*WHAT TO PRODUCE*
Extract each line in the records below that contains the string "background". Case counts.

━━━━━ DATA RECORDS

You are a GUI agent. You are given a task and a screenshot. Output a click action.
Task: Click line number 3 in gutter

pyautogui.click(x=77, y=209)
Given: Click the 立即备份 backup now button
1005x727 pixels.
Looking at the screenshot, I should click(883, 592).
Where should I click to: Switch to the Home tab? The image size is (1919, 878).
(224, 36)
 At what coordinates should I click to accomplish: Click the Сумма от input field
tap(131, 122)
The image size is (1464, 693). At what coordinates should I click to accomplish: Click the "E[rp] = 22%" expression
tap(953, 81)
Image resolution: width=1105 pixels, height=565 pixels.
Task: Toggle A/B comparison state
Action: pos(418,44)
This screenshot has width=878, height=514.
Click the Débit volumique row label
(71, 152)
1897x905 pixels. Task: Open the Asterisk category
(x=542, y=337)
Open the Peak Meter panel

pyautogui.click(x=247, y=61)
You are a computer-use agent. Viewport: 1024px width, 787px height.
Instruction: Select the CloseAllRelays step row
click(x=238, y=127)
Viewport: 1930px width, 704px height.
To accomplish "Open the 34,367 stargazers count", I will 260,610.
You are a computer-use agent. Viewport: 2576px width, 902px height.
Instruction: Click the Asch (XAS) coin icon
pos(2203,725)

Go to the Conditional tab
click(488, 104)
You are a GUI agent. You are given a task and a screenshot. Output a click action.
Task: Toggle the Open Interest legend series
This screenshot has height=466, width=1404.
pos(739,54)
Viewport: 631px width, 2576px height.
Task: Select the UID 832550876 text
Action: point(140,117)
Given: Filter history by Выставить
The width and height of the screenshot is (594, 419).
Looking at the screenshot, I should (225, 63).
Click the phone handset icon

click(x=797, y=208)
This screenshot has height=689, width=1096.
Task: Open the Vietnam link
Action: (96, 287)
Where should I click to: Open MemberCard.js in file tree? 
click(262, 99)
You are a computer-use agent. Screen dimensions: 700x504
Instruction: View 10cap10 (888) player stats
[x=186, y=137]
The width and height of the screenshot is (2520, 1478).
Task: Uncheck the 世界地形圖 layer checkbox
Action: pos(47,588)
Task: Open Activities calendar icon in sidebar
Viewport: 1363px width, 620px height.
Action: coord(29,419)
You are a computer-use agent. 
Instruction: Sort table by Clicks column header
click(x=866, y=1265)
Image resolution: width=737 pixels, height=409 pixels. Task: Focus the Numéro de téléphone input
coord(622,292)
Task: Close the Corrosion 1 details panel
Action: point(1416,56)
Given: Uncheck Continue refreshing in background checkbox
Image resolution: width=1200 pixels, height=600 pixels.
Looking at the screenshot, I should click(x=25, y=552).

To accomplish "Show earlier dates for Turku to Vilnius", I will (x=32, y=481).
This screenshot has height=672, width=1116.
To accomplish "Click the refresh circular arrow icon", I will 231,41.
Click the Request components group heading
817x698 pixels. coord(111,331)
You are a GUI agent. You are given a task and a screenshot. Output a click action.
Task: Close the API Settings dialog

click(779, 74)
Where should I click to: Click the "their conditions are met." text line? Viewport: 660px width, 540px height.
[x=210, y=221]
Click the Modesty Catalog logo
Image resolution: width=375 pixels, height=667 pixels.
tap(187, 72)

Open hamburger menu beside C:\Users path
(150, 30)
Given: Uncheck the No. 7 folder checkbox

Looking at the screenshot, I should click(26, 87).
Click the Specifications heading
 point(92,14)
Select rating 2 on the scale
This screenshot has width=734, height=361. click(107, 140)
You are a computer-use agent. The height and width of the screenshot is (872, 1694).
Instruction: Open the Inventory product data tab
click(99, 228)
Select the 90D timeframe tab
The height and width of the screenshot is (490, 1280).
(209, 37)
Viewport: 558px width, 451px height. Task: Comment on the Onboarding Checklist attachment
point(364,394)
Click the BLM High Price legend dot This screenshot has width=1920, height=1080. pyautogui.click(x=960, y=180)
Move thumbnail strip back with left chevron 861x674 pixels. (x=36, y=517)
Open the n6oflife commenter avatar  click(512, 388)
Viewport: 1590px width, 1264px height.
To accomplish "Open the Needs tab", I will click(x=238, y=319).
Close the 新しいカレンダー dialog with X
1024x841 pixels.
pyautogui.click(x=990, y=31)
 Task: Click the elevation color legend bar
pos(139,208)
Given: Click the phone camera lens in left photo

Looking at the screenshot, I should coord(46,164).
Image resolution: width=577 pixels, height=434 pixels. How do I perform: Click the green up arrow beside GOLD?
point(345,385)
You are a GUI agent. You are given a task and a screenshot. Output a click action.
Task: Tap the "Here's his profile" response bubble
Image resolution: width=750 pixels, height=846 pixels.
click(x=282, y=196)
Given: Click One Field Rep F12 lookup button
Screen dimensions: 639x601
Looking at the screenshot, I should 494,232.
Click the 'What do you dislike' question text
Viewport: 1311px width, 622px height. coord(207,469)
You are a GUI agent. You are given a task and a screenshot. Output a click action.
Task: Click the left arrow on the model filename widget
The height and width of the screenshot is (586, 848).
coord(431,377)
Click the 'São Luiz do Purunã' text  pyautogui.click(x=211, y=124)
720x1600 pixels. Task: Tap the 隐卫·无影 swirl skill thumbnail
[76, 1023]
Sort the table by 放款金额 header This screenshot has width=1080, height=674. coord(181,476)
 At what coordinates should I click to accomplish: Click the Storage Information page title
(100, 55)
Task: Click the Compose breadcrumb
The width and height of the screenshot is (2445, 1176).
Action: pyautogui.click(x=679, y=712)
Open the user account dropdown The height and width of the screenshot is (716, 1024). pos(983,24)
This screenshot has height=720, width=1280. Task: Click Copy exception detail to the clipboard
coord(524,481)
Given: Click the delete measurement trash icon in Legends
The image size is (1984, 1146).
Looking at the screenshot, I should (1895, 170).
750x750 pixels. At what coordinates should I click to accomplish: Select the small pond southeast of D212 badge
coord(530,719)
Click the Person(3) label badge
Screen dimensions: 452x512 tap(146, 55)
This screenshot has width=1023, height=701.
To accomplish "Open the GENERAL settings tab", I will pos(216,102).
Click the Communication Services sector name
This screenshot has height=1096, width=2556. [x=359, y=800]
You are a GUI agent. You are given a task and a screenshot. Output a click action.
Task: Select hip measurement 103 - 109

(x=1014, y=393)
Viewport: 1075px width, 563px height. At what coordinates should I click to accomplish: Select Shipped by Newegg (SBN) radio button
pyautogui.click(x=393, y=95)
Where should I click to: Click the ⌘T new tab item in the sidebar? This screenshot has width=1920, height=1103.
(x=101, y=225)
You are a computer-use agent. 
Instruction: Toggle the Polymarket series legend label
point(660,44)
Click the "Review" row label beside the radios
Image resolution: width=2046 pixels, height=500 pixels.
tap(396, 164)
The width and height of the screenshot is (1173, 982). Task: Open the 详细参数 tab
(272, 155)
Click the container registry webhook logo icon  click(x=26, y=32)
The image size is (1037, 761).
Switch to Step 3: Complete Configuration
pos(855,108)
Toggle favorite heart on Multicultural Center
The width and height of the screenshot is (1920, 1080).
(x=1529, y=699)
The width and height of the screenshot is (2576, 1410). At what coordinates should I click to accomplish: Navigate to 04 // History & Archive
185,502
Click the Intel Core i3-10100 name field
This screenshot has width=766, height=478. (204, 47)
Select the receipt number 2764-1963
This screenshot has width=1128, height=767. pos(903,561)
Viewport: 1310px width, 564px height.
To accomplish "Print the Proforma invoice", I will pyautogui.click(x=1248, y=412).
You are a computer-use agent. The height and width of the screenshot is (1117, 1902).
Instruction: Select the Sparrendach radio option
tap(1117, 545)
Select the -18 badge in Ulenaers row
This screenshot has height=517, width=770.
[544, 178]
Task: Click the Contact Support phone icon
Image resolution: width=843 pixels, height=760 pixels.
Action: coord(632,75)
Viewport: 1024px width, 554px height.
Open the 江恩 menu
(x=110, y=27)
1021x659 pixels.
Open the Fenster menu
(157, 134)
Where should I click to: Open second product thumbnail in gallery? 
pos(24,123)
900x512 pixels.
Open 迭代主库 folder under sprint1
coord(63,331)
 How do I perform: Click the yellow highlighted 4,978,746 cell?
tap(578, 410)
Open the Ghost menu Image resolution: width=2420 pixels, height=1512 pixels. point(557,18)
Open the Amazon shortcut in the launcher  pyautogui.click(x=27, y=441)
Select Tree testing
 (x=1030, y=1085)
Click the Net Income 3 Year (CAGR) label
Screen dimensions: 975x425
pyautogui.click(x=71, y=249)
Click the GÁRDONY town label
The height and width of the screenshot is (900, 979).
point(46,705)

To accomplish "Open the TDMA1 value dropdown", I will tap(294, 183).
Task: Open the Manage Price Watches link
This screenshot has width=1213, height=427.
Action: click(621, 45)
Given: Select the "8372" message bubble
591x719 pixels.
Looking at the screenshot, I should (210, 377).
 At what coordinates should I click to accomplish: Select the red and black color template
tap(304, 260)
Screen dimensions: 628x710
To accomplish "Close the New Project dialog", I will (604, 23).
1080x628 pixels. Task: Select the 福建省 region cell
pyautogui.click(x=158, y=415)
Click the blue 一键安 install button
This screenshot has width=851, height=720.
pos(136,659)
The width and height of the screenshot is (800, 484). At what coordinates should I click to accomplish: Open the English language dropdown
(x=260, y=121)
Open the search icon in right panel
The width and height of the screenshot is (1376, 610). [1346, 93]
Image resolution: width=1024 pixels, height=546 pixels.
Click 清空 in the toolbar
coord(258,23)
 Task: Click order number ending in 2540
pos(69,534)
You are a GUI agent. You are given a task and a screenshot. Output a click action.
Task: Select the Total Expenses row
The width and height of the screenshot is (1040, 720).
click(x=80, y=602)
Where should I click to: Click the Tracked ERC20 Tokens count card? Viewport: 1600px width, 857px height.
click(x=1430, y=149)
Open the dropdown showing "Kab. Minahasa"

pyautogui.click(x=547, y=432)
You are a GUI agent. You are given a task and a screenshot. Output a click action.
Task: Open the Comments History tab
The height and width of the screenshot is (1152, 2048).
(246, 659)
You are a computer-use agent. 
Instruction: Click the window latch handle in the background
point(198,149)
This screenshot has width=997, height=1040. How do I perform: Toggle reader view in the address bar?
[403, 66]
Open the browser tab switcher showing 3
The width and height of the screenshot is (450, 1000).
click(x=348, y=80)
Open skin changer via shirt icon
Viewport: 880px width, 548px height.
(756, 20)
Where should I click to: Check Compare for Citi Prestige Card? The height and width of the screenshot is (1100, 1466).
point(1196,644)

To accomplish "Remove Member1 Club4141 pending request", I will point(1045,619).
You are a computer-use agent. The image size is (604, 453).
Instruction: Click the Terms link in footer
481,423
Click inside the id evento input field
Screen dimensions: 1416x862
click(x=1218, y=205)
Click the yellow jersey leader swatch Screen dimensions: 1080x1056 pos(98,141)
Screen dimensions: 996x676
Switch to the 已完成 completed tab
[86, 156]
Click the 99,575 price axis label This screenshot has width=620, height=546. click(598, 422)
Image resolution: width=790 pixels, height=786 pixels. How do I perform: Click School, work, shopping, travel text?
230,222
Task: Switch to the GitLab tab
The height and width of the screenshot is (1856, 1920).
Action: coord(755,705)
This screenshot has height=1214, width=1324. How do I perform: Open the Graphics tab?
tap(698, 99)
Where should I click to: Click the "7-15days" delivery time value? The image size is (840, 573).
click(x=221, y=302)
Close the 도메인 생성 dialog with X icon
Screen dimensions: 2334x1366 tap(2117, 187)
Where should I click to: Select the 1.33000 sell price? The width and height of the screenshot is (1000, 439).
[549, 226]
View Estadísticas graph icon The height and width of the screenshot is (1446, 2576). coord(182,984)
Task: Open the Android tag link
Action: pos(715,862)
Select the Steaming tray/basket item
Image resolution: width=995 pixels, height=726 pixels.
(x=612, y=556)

━━━━━━━━━━

*SOLUTION TO THIS TASK*
Given: Uncheck Continue refreshing in background checkbox
Instruction: Click the window latch handle in the background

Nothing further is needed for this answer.